What the poet had to tell might never have been known had he not chanced to hear me speak to the maiden one day of Turlogh Luinech O’Neill, her father, and the Lady Cantire, her step-dame. He pricked up his ears at the names.

“Hath Fortuna then reserved it to her mortal favourite to discover in my mistress, my paragon of all virtue, the Lady Rose O’Neill? My Hollander, why this churlish secrecy? why told ye not as much before?”

“Why,” said I, “I supposed you knew the name of the lady you call your mistress.”

“Groundling!” said he, “a poet needeth no name but Love and Beauty. But had I known this lady was she you say, I had relieved my mind of a notable piece of news for her ear.”

“Say on, Sir Poet,” said the maiden, who had approached and heard these last words.

“Now then, mistress mine,” said he, “and thank not this voiceless dabbler in ink for the mercy, that travelling not a week before I reached London, I chanced into the company of a stranger, who fell captive to my wit, and displayed so lively a tooth for the sweets of Parnassus—to wit, my poesy—that, hearing I was about to issue the same imprint, prayed me enrich him with a copy. The which I condescended to promise him. Being thus established in a brotherhood of poetic kinship, we opened our hearts one to another. And in our talk he confessed to me that he was an Irish gentleman in the service of one Turlogh Luinech O’Neill, a notable chieftain in the Isle of the Saints; and that he travelled to London on an errand to no less a man than her Majesty’s Secretary of State to report to him the death and burial of one Lady Cantire, an aged servant of her Majesty, and sometime wife to the said Turlogh.”

This was news indeed; and the maiden’s face flushed with many mingled emotions as she heard it.

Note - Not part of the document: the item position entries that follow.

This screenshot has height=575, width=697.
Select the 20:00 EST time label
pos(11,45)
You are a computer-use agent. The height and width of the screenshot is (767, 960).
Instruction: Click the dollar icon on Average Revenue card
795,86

“Can it be true?” said she. “Sir Poet, tell me briefly what else this gentleman had to tell of my father?”

“Nay, mistress mine, I can remember little else; for I was thinking not of his master, but his poetic tooth; not of his defunct mistress, but of my living muse. Yet, stay, he told me the old man was desolate, his sons being all established elsewhere, and his one daughter lost. By which I take it, he spoke of thy celestial self. And strange indeed if the loss of such a one were not as blindness itself to one who hath looked in they resplendent face.”